Every GE UR9NH unit supplied by ZYPLC undergoes a comprehensive pre-shipment functional test covering communication port integrity, protocol handshake verification, protection element calibration, and firmware version validation. Units are shipped with full documentation and are backed by a warranty terms confirmed during quotation, with Availability confirmed by RFQ inventory available for shipment arranged after confirmation to support urgent maintenance and capital project timelines.
Q1: What communication protocols does the GE UR9NH support, and is it compatible with existing SCADA systems?
The UR9NH natively supports IEC 61850 (GOOSE, MMS, Sampled Values), DNP3 Level 2, Modbus RTU/TCP, and IEC 60870-5-103/104. This multi-protocol capability makes it directly compatible with leading SCADA platforms including GE iFIX, OSIsoft PI, Wonderware, and ABB Symphony Plus, without requiring additional protocol converters in most standard architectures.
Q2: How does the UR9NH ensure network stability and minimize communication latency in protection applications?
The UR9NH uses IEC 61850 GOOSE messaging for peer-to-peer protection signaling, achieving typical end-to-end latency below 4 milliseconds on a properly configured substation LAN. The module supports redundant Ethernet ports with RSTP/PRP/HSR network redundancy protocols, ensuring that a single cable or switch failure does not interrupt protection communication.
Q3: Can the GE UR9NH be integrated into an existing UR Series protection scheme without replacing other relays?
Yes. The UR9NH is fully backward-compatible with the GE Universal Relay platform and can be inserted into an existing UR Series chassis alongside legacy UR communication modules. Its multi-protocol gateway function allows it to bridge older DNP3 or Modbus-based relays with a new IEC 61850 SCADA backbone, enabling a phased migration without a full system replacement.
Q4: What does the warranty terms confirmed during quotation cover, and what pre-shipment testing is performed?

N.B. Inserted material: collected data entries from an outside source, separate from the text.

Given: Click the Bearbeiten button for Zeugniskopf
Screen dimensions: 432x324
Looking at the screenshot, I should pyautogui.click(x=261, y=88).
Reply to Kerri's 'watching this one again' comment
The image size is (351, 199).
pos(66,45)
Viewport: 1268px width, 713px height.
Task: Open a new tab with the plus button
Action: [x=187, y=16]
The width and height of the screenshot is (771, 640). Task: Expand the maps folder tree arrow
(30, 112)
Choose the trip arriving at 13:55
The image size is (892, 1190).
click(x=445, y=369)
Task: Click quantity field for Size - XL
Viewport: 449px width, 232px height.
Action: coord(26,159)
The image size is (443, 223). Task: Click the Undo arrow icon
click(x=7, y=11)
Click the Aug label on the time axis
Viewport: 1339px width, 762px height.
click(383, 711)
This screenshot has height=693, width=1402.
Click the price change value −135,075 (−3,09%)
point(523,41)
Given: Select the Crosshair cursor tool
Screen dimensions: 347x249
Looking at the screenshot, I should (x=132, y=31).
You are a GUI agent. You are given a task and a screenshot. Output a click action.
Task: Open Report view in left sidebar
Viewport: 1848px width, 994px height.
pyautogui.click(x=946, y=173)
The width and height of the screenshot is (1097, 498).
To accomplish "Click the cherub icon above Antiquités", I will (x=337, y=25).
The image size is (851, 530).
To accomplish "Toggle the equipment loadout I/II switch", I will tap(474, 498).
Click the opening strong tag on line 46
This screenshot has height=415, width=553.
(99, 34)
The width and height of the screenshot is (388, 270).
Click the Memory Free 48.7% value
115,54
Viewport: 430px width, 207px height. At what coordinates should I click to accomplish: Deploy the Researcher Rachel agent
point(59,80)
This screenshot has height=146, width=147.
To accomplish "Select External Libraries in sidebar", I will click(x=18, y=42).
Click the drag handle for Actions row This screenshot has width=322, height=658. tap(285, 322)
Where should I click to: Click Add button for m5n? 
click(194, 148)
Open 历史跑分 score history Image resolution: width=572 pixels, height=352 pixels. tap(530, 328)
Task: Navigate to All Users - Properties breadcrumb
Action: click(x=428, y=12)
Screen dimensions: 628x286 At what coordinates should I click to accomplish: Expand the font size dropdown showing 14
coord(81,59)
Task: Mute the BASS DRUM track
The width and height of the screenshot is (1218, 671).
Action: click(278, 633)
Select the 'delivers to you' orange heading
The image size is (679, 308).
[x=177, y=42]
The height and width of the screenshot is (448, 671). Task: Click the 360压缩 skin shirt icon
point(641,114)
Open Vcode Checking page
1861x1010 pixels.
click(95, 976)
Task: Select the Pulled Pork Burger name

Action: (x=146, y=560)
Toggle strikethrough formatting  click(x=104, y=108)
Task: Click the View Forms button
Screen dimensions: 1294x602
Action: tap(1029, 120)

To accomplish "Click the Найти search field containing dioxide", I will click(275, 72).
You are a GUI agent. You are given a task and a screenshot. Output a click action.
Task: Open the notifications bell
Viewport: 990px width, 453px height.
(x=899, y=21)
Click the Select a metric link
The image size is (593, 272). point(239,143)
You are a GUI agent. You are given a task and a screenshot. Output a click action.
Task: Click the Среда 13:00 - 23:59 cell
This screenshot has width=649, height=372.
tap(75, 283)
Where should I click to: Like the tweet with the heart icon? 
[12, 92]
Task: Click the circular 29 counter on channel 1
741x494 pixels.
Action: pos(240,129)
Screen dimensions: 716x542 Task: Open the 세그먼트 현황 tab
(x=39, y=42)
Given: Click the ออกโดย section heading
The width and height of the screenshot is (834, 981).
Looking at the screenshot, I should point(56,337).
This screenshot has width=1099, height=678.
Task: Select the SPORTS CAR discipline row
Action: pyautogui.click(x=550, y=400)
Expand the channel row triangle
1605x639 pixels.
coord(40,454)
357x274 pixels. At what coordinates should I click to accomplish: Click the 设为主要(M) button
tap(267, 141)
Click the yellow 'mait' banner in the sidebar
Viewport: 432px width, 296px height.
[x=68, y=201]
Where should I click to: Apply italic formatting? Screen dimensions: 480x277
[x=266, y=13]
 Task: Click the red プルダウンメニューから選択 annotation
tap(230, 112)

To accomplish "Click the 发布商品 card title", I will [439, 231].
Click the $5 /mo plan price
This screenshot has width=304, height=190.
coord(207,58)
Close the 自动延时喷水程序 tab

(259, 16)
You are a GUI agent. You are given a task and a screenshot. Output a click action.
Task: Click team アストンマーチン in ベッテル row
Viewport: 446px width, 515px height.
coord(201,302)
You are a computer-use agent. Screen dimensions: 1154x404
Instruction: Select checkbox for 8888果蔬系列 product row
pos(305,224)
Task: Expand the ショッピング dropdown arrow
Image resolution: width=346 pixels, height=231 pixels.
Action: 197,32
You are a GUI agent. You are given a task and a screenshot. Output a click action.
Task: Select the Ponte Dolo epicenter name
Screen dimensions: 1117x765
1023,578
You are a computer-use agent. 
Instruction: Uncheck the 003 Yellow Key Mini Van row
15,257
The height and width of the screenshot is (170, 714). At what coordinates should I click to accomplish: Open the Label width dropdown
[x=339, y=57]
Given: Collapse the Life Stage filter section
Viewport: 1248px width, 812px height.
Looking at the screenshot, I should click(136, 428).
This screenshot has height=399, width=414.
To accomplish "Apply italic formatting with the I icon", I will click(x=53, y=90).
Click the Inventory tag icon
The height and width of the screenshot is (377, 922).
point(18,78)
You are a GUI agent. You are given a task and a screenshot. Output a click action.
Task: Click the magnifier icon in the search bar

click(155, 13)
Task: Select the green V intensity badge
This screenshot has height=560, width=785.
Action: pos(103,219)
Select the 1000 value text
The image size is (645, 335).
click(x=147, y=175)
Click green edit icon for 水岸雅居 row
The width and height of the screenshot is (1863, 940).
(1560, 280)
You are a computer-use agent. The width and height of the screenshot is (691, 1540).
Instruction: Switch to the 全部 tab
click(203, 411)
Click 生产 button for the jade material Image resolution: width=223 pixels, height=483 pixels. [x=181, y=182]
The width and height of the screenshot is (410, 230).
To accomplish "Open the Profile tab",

The warranty terms confirmed during quotation covers all hardware defects and communication failures under normal operating conditions. Prior to shipment, each UR9NH undergoes functional testing of all communication ports, protocol stack verification, protection element calibration checks, and firmware integrity validation. A test report is available upon request, and ZYPLC maintains Availability confirmed by RFQ inventory to support rapid replacement under warranty if required.